Work required:
Answer these questions from the chunk schema below:
1. Which aggregation types can the agg_type field of AggregationChunk hold?
2. What does the gap_count field of TemporalChunk record?
3. Which values can the direction field of TrendChunk take?
::: Reading passage :::
19. AggregationChunk

Pre-computed aggregations for every numeric column.

Field Type Description
sheet_name str Host sheet
col_name str Column
agg_type str SUM / AVG / MIN / MAX / COUNT / MEDIAN / STDEV
value Any | None Computed result
source_range str | None Cell range used
filter_conditions list[str] Any filter conditions applied

20. TemporalChunk

Time series profile for date columns.

Field Type Description
sheet_name str Host sheet
date_col str Date column name
frequency str | None daily / weekly / monthly / quarterly / yearly
start_date str | None First date
end_date str | None Last date
gap_count int Missing period count
is_sorted bool Whether dates are ascending
fiscal_year_start int | None Month number for fiscal year start

21. TrendChunk (priority: should)

Statistical trend over a numeric column.

Field Type Description
sheet_name str Host sheet
col_name str Column
direction str | None up / down / flat
delta_abs float | None Absolute change (last − first)
delta_pct float | None Percentage change
periods_compared int | None Number of non-null values
regression_slope float | None Linear regression slope

22. OutlierChunk (priority: should)

Statistical outlier in a numeric column.

Field Type Description
sheet_name str Host sheet
col_name str Column
outlier_type str zscore / iqr / blank_spike / dupe
cell_addr str | None Cell address of outlier
value Any | None Outlier value
z_score float | None Z-score (zscore type only)
::: Stored data :::
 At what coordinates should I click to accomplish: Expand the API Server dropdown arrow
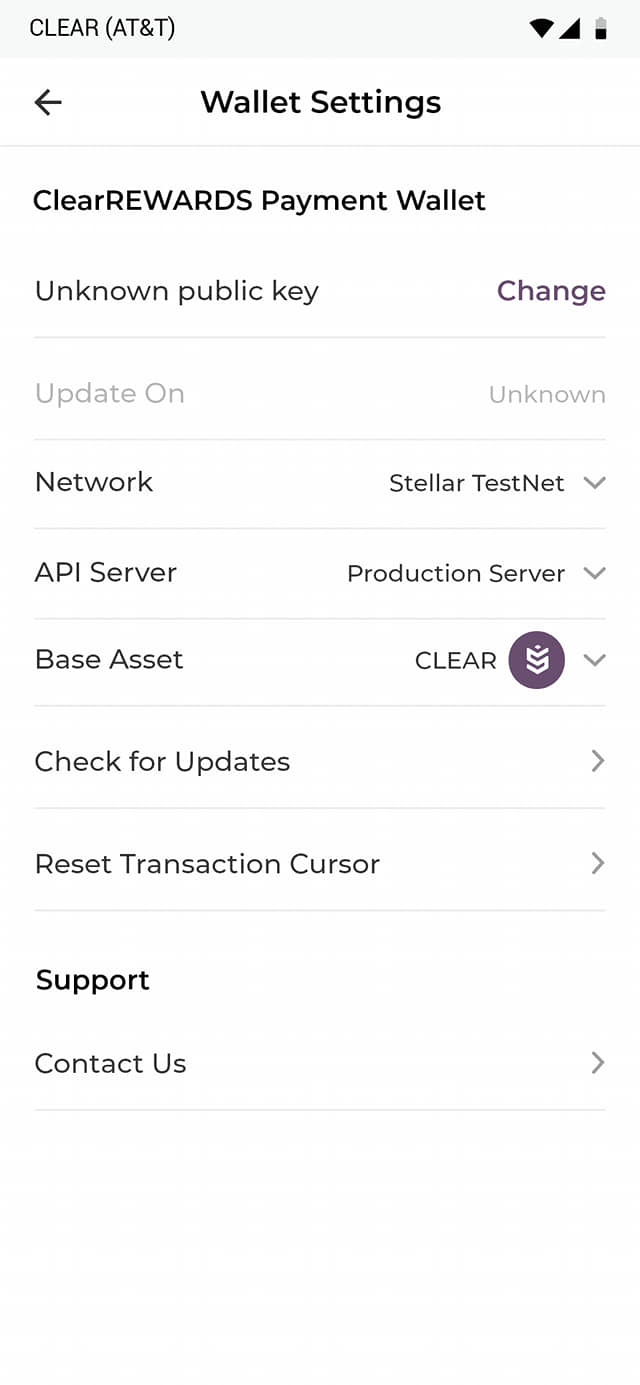[x=595, y=573]
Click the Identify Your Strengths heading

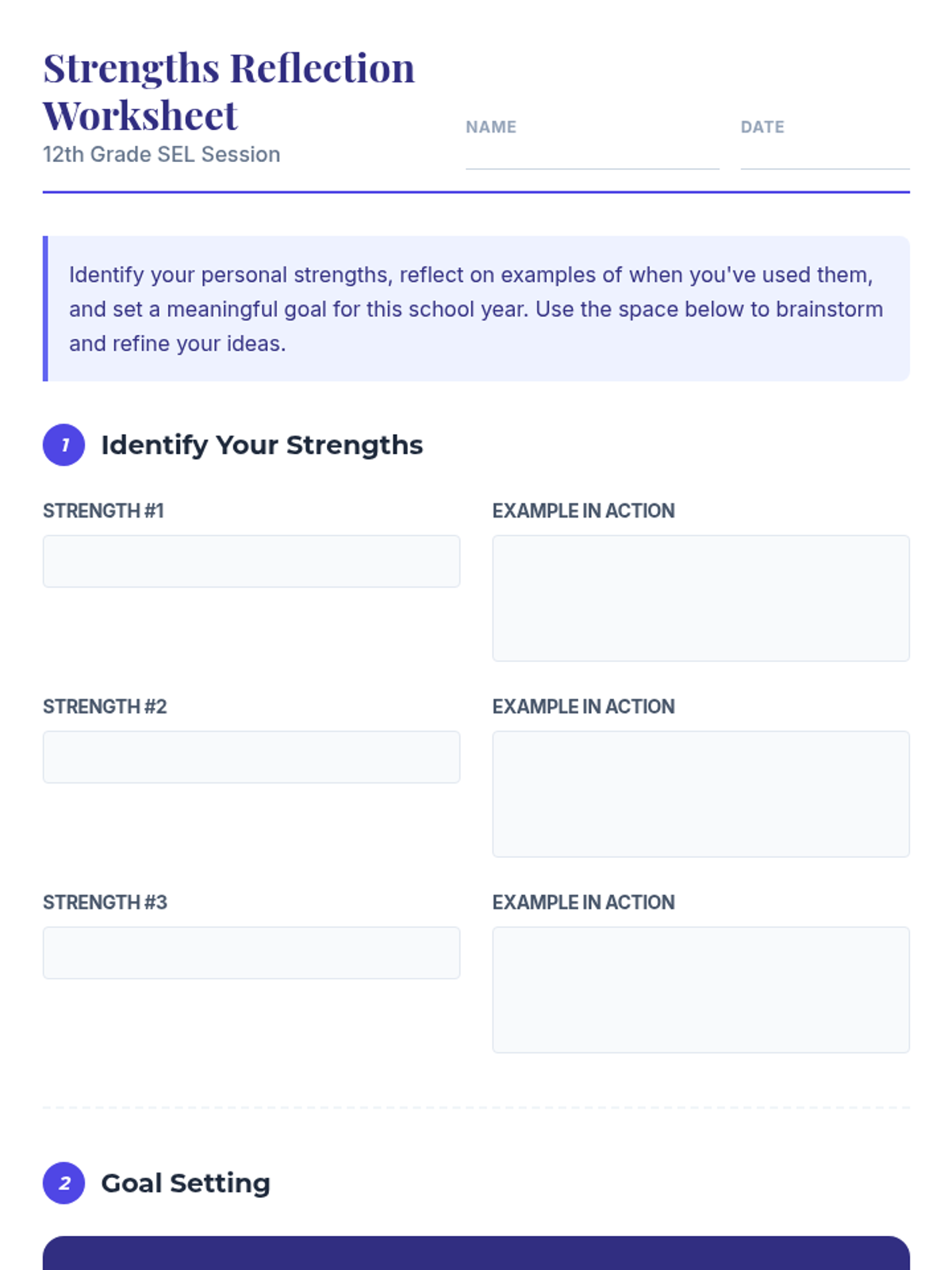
:::
Task output:
1. SUM, AVG, MIN, MAX, COUNT, MEDIAN and STDEV.
2. The count of missing periods.
3. Up, down or flat.